Änderung der Zulassungsverordnung für Vertragszahnärzte (ZÄ-ZV)
Artikel
Beschluss
Die Vertreterversammlung der KZBV beauftragt den Vorstand, eine Überarbeitung der Zulassungsverordnung für Vertragszahnärzte durchzuführen, um beim Verordnungsgeber eine sinnvolle, entbürokratisierende und gleichzeitig rechtlich mögliche Reduzierung der geltenden Regelungen zu erreichen.
Begründung
Die Zulassungsverordnung wurde häufig geändert und ergänzt, letztmals durch das Versorgungsstrukturgesetz (VStG). Leider ist dabei der Gesichtspunkt einer Vereinfachung und Straffung der Verwaltungsverfahren nicht in ausreichender Weise beachtet worden. So sind z. B.

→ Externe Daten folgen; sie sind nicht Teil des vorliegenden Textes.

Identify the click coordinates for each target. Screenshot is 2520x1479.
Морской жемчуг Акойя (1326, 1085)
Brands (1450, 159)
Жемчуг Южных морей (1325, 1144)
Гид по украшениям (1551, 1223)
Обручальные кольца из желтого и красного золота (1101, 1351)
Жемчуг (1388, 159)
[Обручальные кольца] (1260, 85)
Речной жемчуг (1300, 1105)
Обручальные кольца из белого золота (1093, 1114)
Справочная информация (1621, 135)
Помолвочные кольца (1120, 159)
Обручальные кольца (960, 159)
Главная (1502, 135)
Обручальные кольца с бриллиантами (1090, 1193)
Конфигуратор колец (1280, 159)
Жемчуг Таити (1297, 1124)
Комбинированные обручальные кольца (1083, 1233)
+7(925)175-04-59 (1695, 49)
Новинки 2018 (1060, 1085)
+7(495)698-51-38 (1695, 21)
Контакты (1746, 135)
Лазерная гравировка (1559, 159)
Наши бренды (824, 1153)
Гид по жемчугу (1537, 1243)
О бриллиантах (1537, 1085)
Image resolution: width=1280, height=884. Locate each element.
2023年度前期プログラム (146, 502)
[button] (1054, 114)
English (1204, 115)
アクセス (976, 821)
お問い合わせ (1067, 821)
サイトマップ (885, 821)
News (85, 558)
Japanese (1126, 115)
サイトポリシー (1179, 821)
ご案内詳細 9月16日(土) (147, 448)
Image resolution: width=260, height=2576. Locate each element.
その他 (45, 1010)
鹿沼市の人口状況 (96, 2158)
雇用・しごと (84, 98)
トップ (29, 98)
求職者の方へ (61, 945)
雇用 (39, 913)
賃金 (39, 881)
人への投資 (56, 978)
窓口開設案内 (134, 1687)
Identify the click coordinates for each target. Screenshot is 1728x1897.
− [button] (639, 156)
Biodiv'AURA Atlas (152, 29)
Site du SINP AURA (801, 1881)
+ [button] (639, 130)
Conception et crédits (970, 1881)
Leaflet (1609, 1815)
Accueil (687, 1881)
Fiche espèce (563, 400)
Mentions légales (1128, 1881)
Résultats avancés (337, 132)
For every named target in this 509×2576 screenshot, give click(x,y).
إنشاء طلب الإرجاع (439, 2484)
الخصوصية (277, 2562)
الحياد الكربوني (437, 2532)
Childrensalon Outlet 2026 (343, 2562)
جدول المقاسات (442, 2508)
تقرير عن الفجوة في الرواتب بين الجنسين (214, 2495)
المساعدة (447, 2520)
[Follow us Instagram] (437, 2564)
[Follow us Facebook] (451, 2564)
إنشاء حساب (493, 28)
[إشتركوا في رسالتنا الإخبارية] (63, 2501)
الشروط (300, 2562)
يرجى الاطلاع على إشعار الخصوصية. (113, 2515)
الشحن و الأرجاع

- beim Wechsel von der Zulassung in eine Tätigkeit als angestellter Zahnarzt
- beim Wechsel des Arbeitgebers eines angestellten Zahnarztes
- bei der Erweiterung oder Berufsausübungsgemeinschaft Verkleinerung einer bestehenden
- bei der Erhöhung oder Reduzierung des Tätigkeitsumfangs eines angestellten Zahnarztes
- bei der Beantragung einer (zweiten) Teilzulassung unter gleichzeitiger Reduzierung einer bestehenden Vollzulassung in eine Teilzulassung
eine Reihe von Unterlagen erneut vorzulegen, weil dies in der Zulassungsverordnung so vorgesehen ist, obwohl dies nicht sinnvoll erscheint.
Auch die Höhe der Verwaltungsgebühren im Zulassungsverfahren (§ 46 ZÄ-ZV) bedarf einer kritischen Prüfung auf Angemessenheit.